Decision Date30 June 1983
Docket NumberNo. 82-30,82-30
Citation710 F.2d 1576
CourtU.S. Court of Appeals — Federal Circuit
Parties, 1 Fed. Cir. (T) 81 INDUSTRIAL FASTENERS GROUP, AMERICAN IMPORTERS ASSOCIATION, Appellant, v. The UNITED STATES, Appellee. Appeal

Andrew P. Vance, of New York City, for appellant. With him on brief was Michael A. Johnson, New York City, of counsel.

Velta A. Melnbrencis, Washington, D.C., for appellee. With her on brief were J. Paul McGrath, Asst. Atty. Gen., and David M. Cohen, Director, Washington, D.C.

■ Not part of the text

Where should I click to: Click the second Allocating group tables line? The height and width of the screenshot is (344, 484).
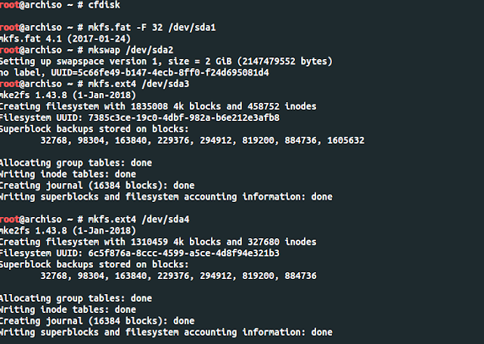pyautogui.click(x=76, y=299)
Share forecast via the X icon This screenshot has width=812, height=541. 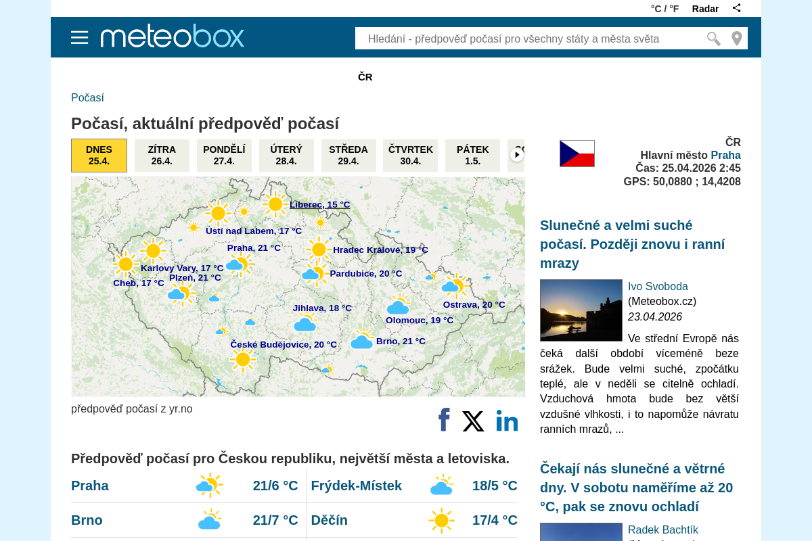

Before RICH, DAVIS and NIES, Circuit Judges.

DAVIS, Circuit Judge.

Industrial Fasteners Group, American Importers Association (appellant or Industrial) 1, appeals the judgment of the United States Court of International Trade (CIT)--together with the denial of appellant's motion for rehearing and vacation of that judgment--in which the CIT affirmed the final, affirmative, countervailing duty determination and order of the International Trade Administration (ITA), United States Department of Commerce, in Certain Fasteners from India, 45 Fed.Reg. 48,607 (1980). See Industrial Fasteners Group v. United States, 525 F.Supp. 885, 2 CIT 181 (1981), 542 F.Supp. 1019, --- CIT --- (1982), slip op. 82-26 (April 19, 1982). Industrial asks review only of that portion of the CIT's decision affirming ITA's holding that the Government of India, via a policy of its Ministry of Commerce (Ministry), provided subsidies to exporters of certain industrial fasteners through the Cash Compensatory Support on Export (CCS) program. We affirm.

I

The events leading to this proceeding began with the filing with ITA of a petition by the Industrial Fasteners Institute of Cleveland, Ohio, on January 30, 1980. ITA then initiated an investigation of certain fasteners from India late in February 1980 by the publication in the Federal Register of a notice of the Initiation of Countervailing Duty Investigation, 45 Fed.Reg. 12,276 (Feb. 25, 1980). At that time, the Embassy of India was notified of the investigation and was requested to respond by March 26, 1980, to a questionnaire which included the following specific questions regarding the CCS program:

"(1) Explain the terms and conditions of the program alleged. How are the amounts of payments determined?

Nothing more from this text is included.